Geraldine Doyle died on Sunday, a spokesman for the Hospice House of Mid Michigan said. She was 86.
Ms Doyle didn’t realise she had a famous face until she was flipping through a magazine in 1982 and spotted a reproduction of the poster and said “Look! That’s me!” her daughter said.
But while Ms Doyle recognised her smile under the red and white polka dot bandana, the strong arm held up in a fist wasn’t hers.
“That was the artists pumping up the muscles,” daughter Stephanie Gregg said in a telephone interview.
“She was 1.8 metres, very slender. She always liked to be glamorous.”
Ms Doyle was just 17 when she took a job at a metal pressing plant near Ann Arbor, Michigan in 1942 at the height of World War II.
She quit about two weeks later after learning that another woman had badly injured her hand doing the same job – Ms Doyle was worried she’d lose the ability to play the cello, her daughter said.
She was there, however, when a United Press photographer came to the factory while documenting the contribution of women to the war effort.
A picture of Ms Doyle was later used by J. Howard Miller, a graphic artist at Westinghouse, for the poster which was aimed at deterring strikes and absenteeism.
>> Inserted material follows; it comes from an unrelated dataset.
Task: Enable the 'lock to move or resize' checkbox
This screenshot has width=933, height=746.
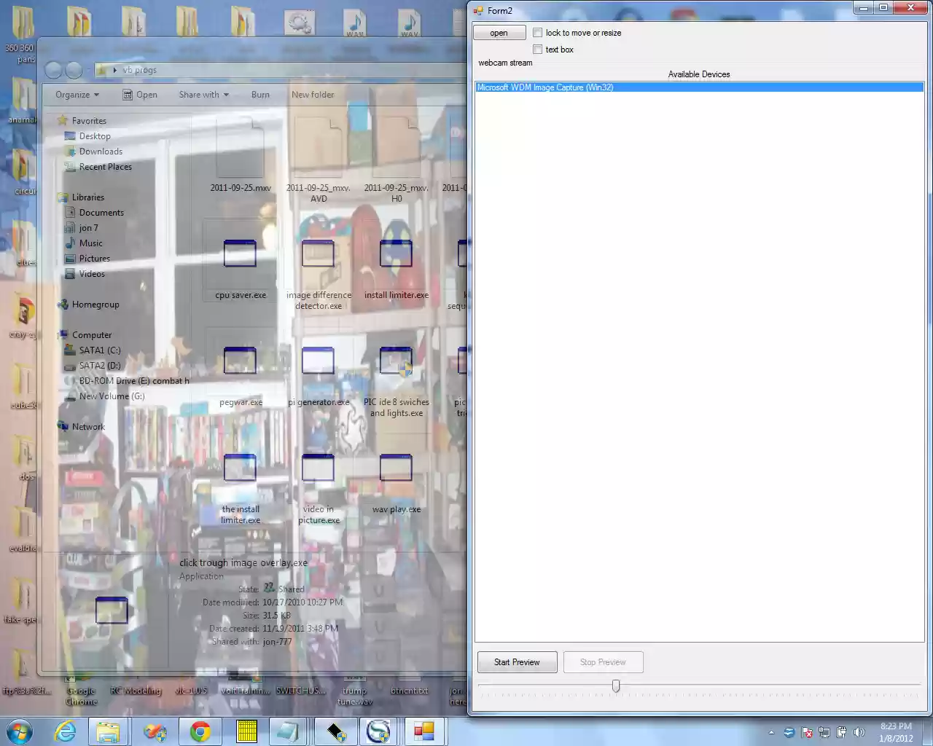Action: [537, 32]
The poster was not widely seen until the 1980s when it was embraced by the feminist movement as a potent symbol of women’s empowerment.
The iconic image now graces a US postage stamp and has been used to sell lunch boxes, aprons, mugs, T-shirts and figurines.
The term “Rosie the Riveter” stems from a 1942 song honouring the women who took over critical factory jobs when American men went off to war, and the term was later popularised through Norman Rockwell’s iconic 1943 painting of the same name.
Another Michigan woman, Rose Will Monroe, was the best-known “Rosie” after being featured in a wartime promotional film about female factory workers.
While Ms Doyle didn’t spend much time in a factory, she was still a strong woman and inspiration to many, Ms Gregg said. “She really did live the ‘We Can Do It!’ idea,” she said, adding that “she had a real go get ’em attitude.”
But she was quick to correct people who thought she was the original Rosie the Riveter, Ms Gregg said.
“She would say that she was the ‘We Can Do It!’ girl,” Ms Gregg said. “She never wanted to take anything away from all the Rosie the Riveters who were doing the riveting.”
A memorial service is set for next Saturday in Lansing, Michigan.